THE RECORDS
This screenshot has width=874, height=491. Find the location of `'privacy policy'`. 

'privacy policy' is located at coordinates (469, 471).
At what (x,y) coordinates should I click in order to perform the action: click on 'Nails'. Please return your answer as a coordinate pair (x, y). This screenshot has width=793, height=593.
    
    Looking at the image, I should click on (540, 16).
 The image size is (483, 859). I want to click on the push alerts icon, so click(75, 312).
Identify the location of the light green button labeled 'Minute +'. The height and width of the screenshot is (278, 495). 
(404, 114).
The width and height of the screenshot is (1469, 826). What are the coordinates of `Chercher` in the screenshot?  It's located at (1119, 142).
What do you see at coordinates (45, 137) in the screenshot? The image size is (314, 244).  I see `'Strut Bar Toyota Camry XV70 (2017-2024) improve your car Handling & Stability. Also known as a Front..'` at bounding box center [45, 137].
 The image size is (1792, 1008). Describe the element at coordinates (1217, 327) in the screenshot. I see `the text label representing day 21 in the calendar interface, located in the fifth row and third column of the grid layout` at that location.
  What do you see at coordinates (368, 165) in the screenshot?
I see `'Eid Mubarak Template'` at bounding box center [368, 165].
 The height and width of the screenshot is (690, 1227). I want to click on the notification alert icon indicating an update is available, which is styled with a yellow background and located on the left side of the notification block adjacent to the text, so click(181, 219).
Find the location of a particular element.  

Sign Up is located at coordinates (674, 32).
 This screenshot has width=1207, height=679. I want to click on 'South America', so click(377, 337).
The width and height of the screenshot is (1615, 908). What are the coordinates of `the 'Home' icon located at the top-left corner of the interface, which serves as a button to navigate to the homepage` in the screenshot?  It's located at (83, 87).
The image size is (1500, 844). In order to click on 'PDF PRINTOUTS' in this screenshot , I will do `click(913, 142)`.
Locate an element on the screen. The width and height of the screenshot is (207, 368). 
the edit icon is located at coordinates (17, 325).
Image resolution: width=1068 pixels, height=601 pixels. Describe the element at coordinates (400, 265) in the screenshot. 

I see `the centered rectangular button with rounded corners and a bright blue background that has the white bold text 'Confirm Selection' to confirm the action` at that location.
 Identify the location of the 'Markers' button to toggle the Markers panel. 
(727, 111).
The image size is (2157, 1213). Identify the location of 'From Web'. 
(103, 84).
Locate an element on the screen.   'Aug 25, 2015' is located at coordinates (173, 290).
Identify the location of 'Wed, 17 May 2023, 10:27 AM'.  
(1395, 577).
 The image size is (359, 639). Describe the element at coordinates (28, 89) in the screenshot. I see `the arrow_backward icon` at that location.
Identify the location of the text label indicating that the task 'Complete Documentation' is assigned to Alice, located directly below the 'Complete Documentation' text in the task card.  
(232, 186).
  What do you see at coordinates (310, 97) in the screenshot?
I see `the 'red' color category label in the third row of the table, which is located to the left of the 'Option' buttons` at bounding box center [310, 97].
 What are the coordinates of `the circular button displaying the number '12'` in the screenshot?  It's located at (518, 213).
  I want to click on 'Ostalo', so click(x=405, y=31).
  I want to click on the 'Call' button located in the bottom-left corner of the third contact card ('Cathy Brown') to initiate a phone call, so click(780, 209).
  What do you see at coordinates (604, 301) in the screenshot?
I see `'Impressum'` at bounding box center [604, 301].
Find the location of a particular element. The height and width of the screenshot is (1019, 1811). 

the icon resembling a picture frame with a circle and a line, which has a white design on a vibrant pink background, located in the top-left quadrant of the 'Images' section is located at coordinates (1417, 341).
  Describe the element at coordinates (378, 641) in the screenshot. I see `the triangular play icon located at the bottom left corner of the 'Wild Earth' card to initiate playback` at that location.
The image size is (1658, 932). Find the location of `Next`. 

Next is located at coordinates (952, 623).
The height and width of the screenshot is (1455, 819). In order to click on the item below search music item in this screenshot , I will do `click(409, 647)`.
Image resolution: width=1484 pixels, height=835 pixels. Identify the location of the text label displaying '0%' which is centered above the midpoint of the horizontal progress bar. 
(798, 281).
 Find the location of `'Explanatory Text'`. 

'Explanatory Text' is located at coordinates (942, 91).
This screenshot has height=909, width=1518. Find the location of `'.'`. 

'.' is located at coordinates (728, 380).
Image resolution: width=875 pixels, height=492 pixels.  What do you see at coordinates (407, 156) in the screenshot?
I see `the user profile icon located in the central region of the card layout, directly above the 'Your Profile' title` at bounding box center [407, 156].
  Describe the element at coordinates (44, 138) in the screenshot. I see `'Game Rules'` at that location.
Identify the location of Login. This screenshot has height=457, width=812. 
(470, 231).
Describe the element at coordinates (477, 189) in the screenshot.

REQUIREMENT
Print all of the material above again, word for word, with nothing changed.

OUTPUT FOR THIS TASK
This screenshot has width=874, height=491. Find the location of `'privacy policy'`. 

'privacy policy' is located at coordinates (469, 471).
At what (x,y) coordinates should I click in order to perform the action: click on 'Nails'. Please return your answer as a coordinate pair (x, y). This screenshot has width=793, height=593.
    
    Looking at the image, I should click on (540, 16).
 The image size is (483, 859). I want to click on the push alerts icon, so click(75, 312).
Identify the location of the light green button labeled 'Minute +'. The height and width of the screenshot is (278, 495). 
(404, 114).
The width and height of the screenshot is (1469, 826). What are the coordinates of `Chercher` in the screenshot?  It's located at (1119, 142).
What do you see at coordinates (45, 137) in the screenshot? The image size is (314, 244).  I see `'Strut Bar Toyota Camry XV70 (2017-2024) improve your car Handling & Stability. Also known as a Front..'` at bounding box center [45, 137].
 The image size is (1792, 1008). Describe the element at coordinates (1217, 327) in the screenshot. I see `the text label representing day 21 in the calendar interface, located in the fifth row and third column of the grid layout` at that location.
  What do you see at coordinates (368, 165) in the screenshot?
I see `'Eid Mubarak Template'` at bounding box center [368, 165].
 The height and width of the screenshot is (690, 1227). I want to click on the notification alert icon indicating an update is available, which is styled with a yellow background and located on the left side of the notification block adjacent to the text, so click(181, 219).
Find the location of a particular element.  

Sign Up is located at coordinates (674, 32).
 This screenshot has width=1207, height=679. I want to click on 'South America', so click(377, 337).
The width and height of the screenshot is (1615, 908). What are the coordinates of `the 'Home' icon located at the top-left corner of the interface, which serves as a button to navigate to the homepage` in the screenshot?  It's located at (83, 87).
The image size is (1500, 844). In order to click on 'PDF PRINTOUTS' in this screenshot , I will do `click(913, 142)`.
Locate an element on the screen. The width and height of the screenshot is (207, 368). 
the edit icon is located at coordinates (17, 325).
Image resolution: width=1068 pixels, height=601 pixels. Describe the element at coordinates (400, 265) in the screenshot. 

I see `the centered rectangular button with rounded corners and a bright blue background that has the white bold text 'Confirm Selection' to confirm the action` at that location.
 Identify the location of the 'Markers' button to toggle the Markers panel. 
(727, 111).
The image size is (2157, 1213). Identify the location of 'From Web'. 
(103, 84).
Locate an element on the screen.   'Aug 25, 2015' is located at coordinates (173, 290).
Identify the location of 'Wed, 17 May 2023, 10:27 AM'.  
(1395, 577).
 The image size is (359, 639). Describe the element at coordinates (28, 89) in the screenshot. I see `the arrow_backward icon` at that location.
Identify the location of the text label indicating that the task 'Complete Documentation' is assigned to Alice, located directly below the 'Complete Documentation' text in the task card.  
(232, 186).
  What do you see at coordinates (310, 97) in the screenshot?
I see `the 'red' color category label in the third row of the table, which is located to the left of the 'Option' buttons` at bounding box center [310, 97].
 What are the coordinates of `the circular button displaying the number '12'` in the screenshot?  It's located at (518, 213).
  I want to click on 'Ostalo', so click(x=405, y=31).
  I want to click on the 'Call' button located in the bottom-left corner of the third contact card ('Cathy Brown') to initiate a phone call, so click(780, 209).
  What do you see at coordinates (604, 301) in the screenshot?
I see `'Impressum'` at bounding box center [604, 301].
Find the location of a particular element. The height and width of the screenshot is (1019, 1811). 

the icon resembling a picture frame with a circle and a line, which has a white design on a vibrant pink background, located in the top-left quadrant of the 'Images' section is located at coordinates (1417, 341).
  Describe the element at coordinates (378, 641) in the screenshot. I see `the triangular play icon located at the bottom left corner of the 'Wild Earth' card to initiate playback` at that location.
The image size is (1658, 932). Find the location of `Next`. 

Next is located at coordinates (952, 623).
The height and width of the screenshot is (1455, 819). In order to click on the item below search music item in this screenshot , I will do `click(409, 647)`.
Image resolution: width=1484 pixels, height=835 pixels. Identify the location of the text label displaying '0%' which is centered above the midpoint of the horizontal progress bar. 
(798, 281).
 Find the location of `'Explanatory Text'`. 

'Explanatory Text' is located at coordinates (942, 91).
This screenshot has height=909, width=1518. Find the location of `'.'`. 

'.' is located at coordinates (728, 380).
Image resolution: width=875 pixels, height=492 pixels.  What do you see at coordinates (407, 156) in the screenshot?
I see `the user profile icon located in the central region of the card layout, directly above the 'Your Profile' title` at bounding box center [407, 156].
  Describe the element at coordinates (44, 138) in the screenshot. I see `'Game Rules'` at that location.
Identify the location of Login. This screenshot has height=457, width=812. 
(470, 231).
Describe the element at coordinates (477, 189) in the screenshot.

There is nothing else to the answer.